WORK REQUIRED — A word-for-word copy of the line containing "Open the Contact tab" and every following line to the end of the data below is all the answer should hold.
SOURCE DATA Start Marker
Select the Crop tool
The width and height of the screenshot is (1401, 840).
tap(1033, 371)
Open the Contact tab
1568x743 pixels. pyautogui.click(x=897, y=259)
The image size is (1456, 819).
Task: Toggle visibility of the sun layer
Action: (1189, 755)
SOURCE DATA End Marker
COMPLETED EXERCISE —
Open the Contact tab
1568x743 pixels. pyautogui.click(x=897, y=259)
The image size is (1456, 819).
Task: Toggle visibility of the sun layer
Action: (1189, 755)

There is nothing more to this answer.